Can you format the rows, from the line with "Given: Expand the" up to and including the line with "Looking at the", as a Markdown table with columns Number and Row text, leaving out blank lines?

### [TASK INPUTS]
(begin)

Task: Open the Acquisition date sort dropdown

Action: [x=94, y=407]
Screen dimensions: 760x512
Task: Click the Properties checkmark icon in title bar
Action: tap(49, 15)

(end)
(begin)

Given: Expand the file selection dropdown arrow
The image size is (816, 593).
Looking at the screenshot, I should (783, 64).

(end)

### [EXERCISE RESPONSE]
| Number | Row text |
|---|---|
| 1 | Given: Expand the file selection dropdown arrow |
| 2 | The image size is (816, 593). |
| 3 | Looking at the screenshot, I should (783, 64). |